John se quedó mirándolo, sintiendo el sudor que le bajaba por la frente.
—El planeta está lleno de estos monstruos —le dijo a Nadia, asombrado—. Cortan, arañan, excavan, rellenan, construyen. Muy pronto algunos de ellos se unirán a uno de esos asteroides de dos kilómetros y construirán una central de energía con el mismo asteroide como combustible. Esto los impulsará a una órbita marciana, momento en que otras máquinas bajarán a la superficie y comenzarán a transformar la roca en un cable de unos treinta y siete mil kilómetros de largo. ¡El tamaño, Nadia! ¡El tamaño!

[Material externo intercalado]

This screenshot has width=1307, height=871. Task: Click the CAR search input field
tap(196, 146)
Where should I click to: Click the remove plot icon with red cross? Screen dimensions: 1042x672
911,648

—Sí, de acuerdo, es grande.
—Es inimaginable, en serio. Algo que está por completo más allá de las facultades humanas tal como nos enseñaron a entenderlas. La teleoperación a gran escala. Una especie de waldo espiritual. ¡Todo lo que puede imaginarse puede hacerse! —Caminaron despacio alrededor del objeto negro y enorme que tenían delante: no era más que una especie de volquete, nada comparado con lo que sería el ascensor espacial; y no obstante, incluso este camión, pensó, era algo asombroso.— El músculo y el cerebro se han extendido a través de una armadura de robótica tan grande y poderosa que es difícil conceptualizarla. Tal vez imposible. Probablemente esto es parte de tu talento, y también del de Sax… ejercitar los músculos que nadie imagina aún que tenemos. Quiero decir, agujeros perforados a través de la litosfera, el terminador iluminado con luz solar reflejada en espejos, todas estas ciudades que cubren mesas y están empotradas en las paredes de los riscos… y ahora un cable extendido más allá de Deimos y Fobos, ¡tan largo que está en órbita y toca tierra al mismo tiempo! ¡Es imposible imaginarlo!
—No es imposible —apuntó Nadia.
—No. Y ahora, por supuesto, nos tropezamos en cualquier parte con la prueba de nuestro poder, ¡casi nos aplasta mientras estaba trabajando! Y ver es creer. No se necesita imaginación para ver el tipo de poder que tenemos. Quizá ésa es la razón por la que las cosas se están volviendo tan extrañas últimamente, todo el mundo hablando de títulos de propiedad y de soberanía, peleándose y arrogándose concesiones. La gente riñe como aquellos antiguos dioses en el Olimpo, porque en la actualidad somos tan poderosos como ellos.
—O más —dijo Nadia.
Continuó el viaje hasta los Montes Hellespontus, la cordillera curva que rodeaba la Cuenca Hellas. Una noche, mientras él dormía, el rover se salió del camino de radiofaros de respuesta. Se despertó, y cuando se abrieron algunos claros en el polvo, vio que se hallaba en un valle estrecho, entre pequeños acantilados atravesados por estrías de barrancas. Parecía probable que si seguía por el fondo del valle cruzaría de nuevo el camino, de modo que fue campo a través. Luego unas depresiones transversales poco profundas, como canales vacíos, interrumpieron el suelo del valle, y Pauline se vio obligada a parar constantemente para girar y probar otro ramal en el algoritmo de localización de ruta. Las quebradas asomaban una tras otra en la oscuridad. Cuando John se impacientó y probó a llevar él mismo los controles, la situación empeoró. En el país de los ciegos, el piloto automático es rey.